You can now use Ruby (and any other language you want) with AWS Lambda via the Runtime API
AWS re:Invent has had many great announcements so far, such as Amazon Personalize, Amazon’s machine learning recommendation engine, and Amazon Forecast, a deep learning service for time-series data forecasting.
However, my favorite announcement so far has been that AWS Lambda will now be able to support any programming language of your choosing. Additionally, support for Ruby 2.5 is already available.
Additional languages for AWS Lambda will be supported via the ‘Runtime API’. If you are curious to see what the implementation of the Runtime API looks like, Amazon has published a C++ and Rust variant of the Runtime API implementation. Support for PHP, Erlang, Elixir, Cobol, and NSolid are in the pipeline, but as a developer, you now have the power to include your own custom runtime if you wish.
However, there are a few requirements that need to be met to use your own runtime. Your Lambda function must include an executable file called bootstrap. This executable is responsible for the communication between your code (in the language of your choice) and the AWS Lambda environment via an HTTP based interface. The other caveat being that whatever you are using to execute your code must be able to run in the Lambda environment (e,g, it has to run in a Linux-based environment). For example, your language’s interpreter needs to be able to run in the Lambda environment. If you are curious to see what the implementation of a custom runtime looks like, check out the Github links for C++ and Rust above.

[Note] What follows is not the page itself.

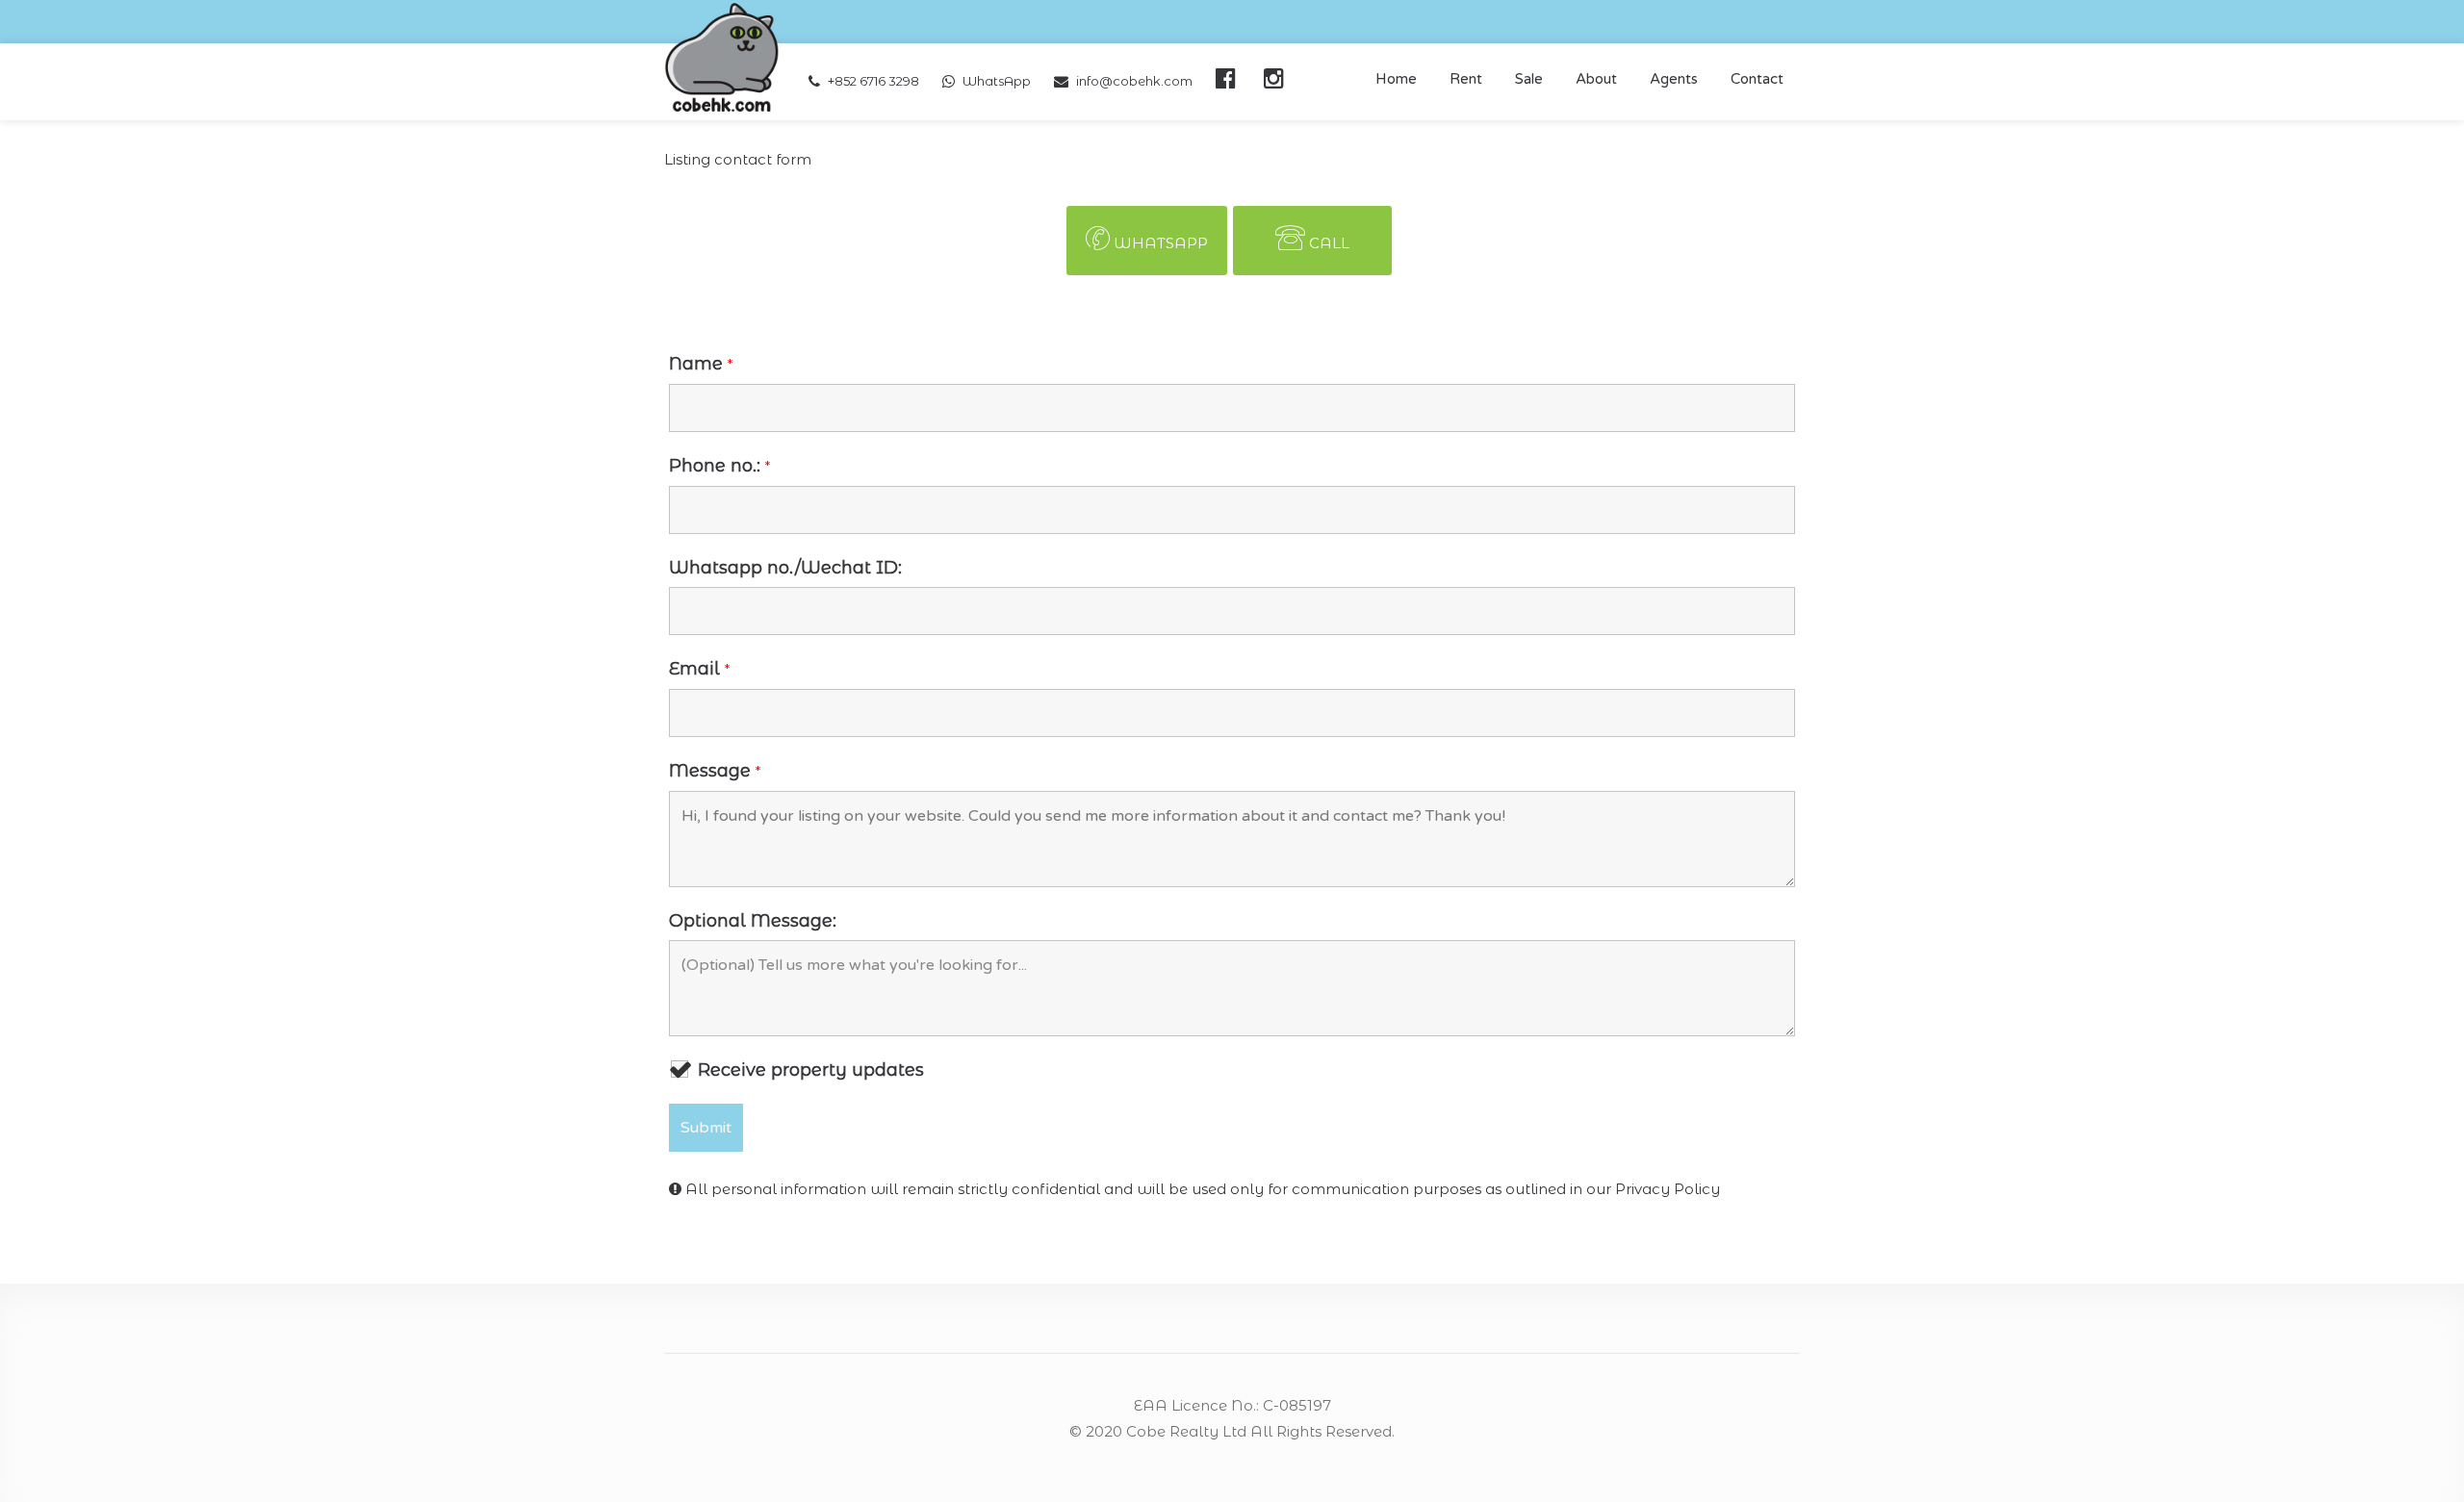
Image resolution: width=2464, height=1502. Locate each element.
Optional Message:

If that wasn’t exciting enough, AWS has also announced another feature for AWS Lambda called “Lambda Layers”. This allows for shared code to be extracted into a separate Lambda Layer for re-use without the need to package the code with every deployment. This also means that if you are using a custom runtime, you could store it inside a Lambda Layer instead of repackaging it with each function. For those using Node.js, this could be a great way to share NPM modules across multiple functions. For those of you using the Serverless Framework, you will be excited to know that Serverless has announced immediate support for Lambda Layers.

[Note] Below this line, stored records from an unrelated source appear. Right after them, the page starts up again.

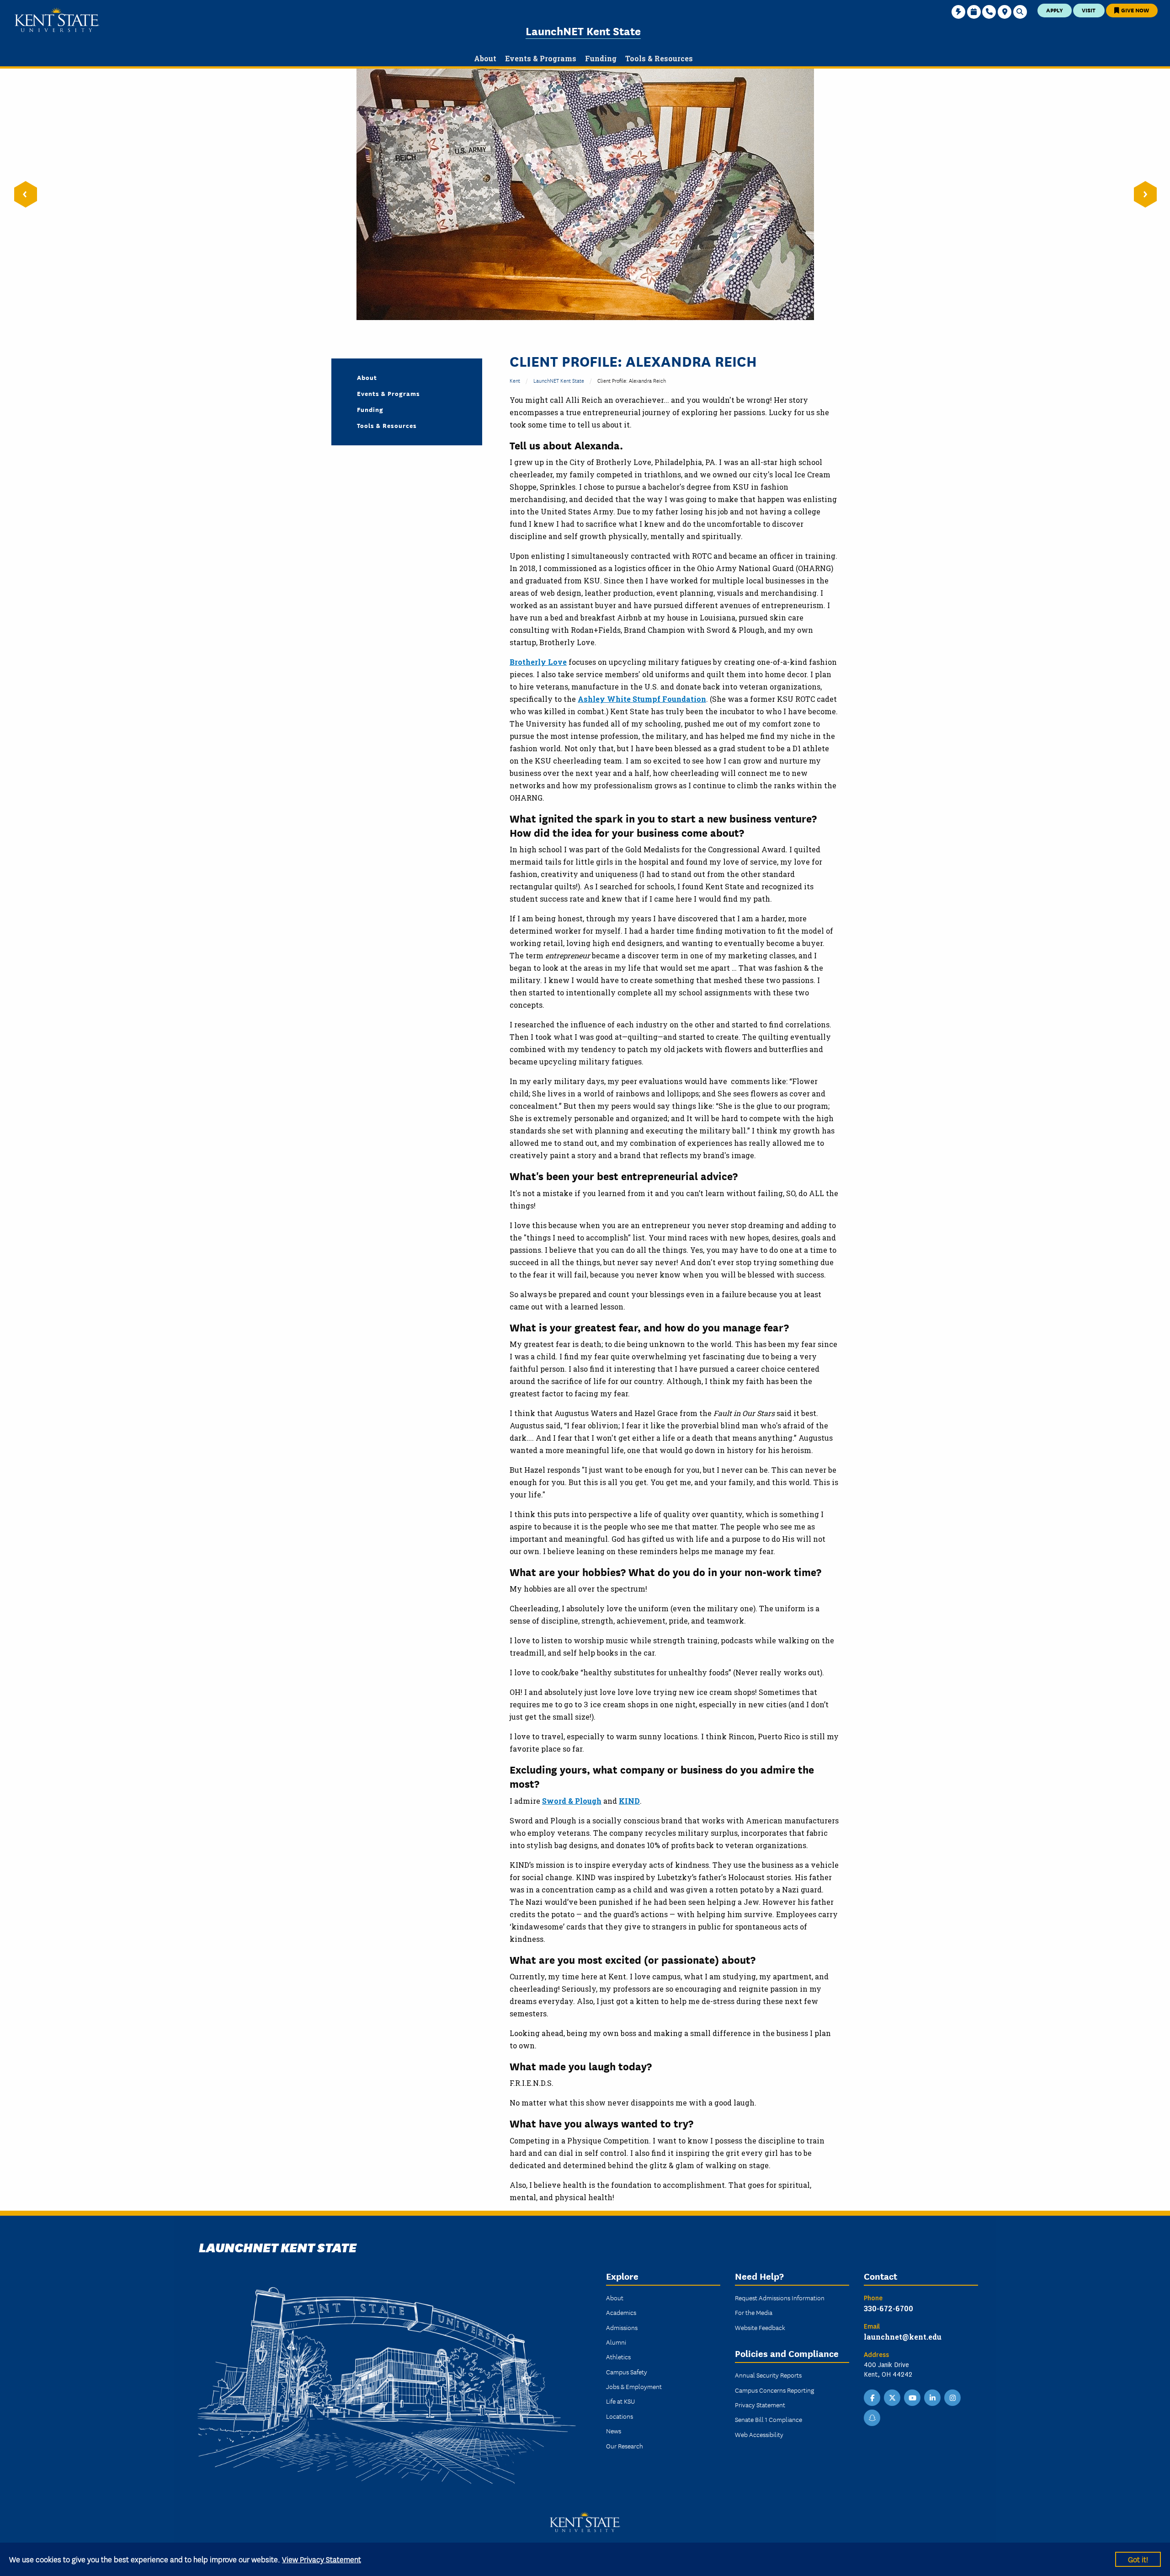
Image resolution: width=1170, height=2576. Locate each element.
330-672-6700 (888, 2308)
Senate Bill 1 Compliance (768, 2419)
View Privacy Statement (321, 2559)
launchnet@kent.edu (902, 2336)
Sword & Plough (571, 1801)
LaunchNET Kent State (583, 30)
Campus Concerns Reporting (774, 2390)
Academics (621, 2312)
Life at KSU (620, 2401)
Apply (1054, 10)
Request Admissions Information (779, 2298)
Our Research (624, 2446)
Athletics (618, 2357)
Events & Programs (388, 393)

For those of you who have used AWS Lambda extensively, at some point you would have probably run into the issue of long deployment times. If you have used Node.js with AWS Lambda, you are probably familiar with how large Node module dependency trees can be. With this new feature, sharing libraries and business logic across multiple functions through a separate layer should greatly speed up deployment times, in addition to enforcing separation of concerns between your business logic and your dependencies.